BSW-Minister wollen bleiben: Am Futtertrog wird es eng

Brandenburgs BSW-Minister verlassen lieber die Partei als ihre Posten. Nach Finanzminister Robert Crumbach erklärten nun auch Gesundheitsministerin Britta Müller und Verkehrsminister Detlef Tabbert ihren Austritt aus dem Wagenknecht-Bündnis – bleiben aber in der Landesregierung. Offenbar verbindet sie mit den politischen Zielen ihrer Ex-Partei und deren Wählern weniger als mit einem gut dotierten Kabinettsposten.
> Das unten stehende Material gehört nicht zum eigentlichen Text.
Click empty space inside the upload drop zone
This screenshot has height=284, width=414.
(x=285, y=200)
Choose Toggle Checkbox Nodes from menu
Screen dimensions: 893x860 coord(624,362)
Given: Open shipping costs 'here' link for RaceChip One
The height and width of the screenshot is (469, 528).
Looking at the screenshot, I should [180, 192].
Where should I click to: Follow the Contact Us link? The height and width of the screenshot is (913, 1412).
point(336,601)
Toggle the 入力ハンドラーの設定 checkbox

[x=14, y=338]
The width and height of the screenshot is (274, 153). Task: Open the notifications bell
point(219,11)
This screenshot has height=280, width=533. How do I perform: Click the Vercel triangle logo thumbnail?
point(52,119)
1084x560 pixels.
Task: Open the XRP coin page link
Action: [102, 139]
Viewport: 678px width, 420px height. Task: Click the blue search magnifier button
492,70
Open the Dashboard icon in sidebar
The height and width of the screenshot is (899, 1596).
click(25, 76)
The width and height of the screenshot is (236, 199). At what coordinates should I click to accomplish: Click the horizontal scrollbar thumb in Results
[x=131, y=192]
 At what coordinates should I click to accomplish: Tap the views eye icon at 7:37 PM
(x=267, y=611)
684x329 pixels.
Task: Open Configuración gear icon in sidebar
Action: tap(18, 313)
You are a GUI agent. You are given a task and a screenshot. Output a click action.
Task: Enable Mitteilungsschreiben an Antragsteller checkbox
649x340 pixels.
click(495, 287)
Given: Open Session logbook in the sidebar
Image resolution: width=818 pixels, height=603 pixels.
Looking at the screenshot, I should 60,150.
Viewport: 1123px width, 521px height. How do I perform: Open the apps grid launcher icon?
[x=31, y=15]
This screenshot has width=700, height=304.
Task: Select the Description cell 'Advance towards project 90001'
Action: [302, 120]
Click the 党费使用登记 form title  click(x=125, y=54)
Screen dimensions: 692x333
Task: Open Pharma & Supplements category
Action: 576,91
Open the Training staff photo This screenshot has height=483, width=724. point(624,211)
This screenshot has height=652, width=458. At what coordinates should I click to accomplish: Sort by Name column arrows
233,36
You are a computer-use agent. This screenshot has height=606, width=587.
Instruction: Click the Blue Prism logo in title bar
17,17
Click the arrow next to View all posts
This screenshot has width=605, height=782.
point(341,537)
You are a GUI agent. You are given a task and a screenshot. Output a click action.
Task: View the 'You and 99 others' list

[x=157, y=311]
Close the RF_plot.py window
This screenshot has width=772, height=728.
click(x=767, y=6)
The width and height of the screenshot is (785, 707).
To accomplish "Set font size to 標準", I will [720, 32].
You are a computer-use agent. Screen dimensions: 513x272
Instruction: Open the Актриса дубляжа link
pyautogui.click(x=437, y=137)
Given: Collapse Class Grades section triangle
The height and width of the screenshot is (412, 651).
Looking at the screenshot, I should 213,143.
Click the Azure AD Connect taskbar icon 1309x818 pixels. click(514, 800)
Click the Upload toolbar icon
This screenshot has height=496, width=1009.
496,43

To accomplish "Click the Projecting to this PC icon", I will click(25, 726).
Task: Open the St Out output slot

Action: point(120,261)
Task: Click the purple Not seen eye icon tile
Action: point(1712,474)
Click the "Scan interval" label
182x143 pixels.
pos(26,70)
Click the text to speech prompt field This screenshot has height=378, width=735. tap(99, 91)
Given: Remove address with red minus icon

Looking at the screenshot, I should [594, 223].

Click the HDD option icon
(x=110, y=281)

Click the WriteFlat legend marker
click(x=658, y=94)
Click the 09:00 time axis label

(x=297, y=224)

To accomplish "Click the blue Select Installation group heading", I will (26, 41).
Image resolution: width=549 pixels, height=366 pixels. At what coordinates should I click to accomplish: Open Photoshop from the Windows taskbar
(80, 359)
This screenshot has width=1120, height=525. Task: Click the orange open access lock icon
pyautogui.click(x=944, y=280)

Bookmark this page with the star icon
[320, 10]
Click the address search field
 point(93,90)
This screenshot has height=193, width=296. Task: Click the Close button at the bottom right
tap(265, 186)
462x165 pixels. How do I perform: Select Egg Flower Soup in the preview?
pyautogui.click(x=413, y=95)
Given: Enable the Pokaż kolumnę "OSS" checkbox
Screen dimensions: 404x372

Damit ist das BSW in Brandenburg faktisch erledigt: erst Steigbügelhalter der SPD, nun dem Machterhalt geopfert. Die SPD hat erneut eine Partei politisch plattgemacht – nach Grünen, Linken und Freien Wählern. Demokratietheoretisch führt das weiter Richtung Einheitspartei SPD/CDU.
Offen bleibt, womit sich die SPD bei der CDU für eine neue Koalition einkauft. Da die Ministerposten besetzt bleiben, dürften neue geschaffen werden – nicht aus Notwendigkeit, sondern für Plätze am Futtertrog. Oder man macht reinen Tisch: Neuwahlen jetzt!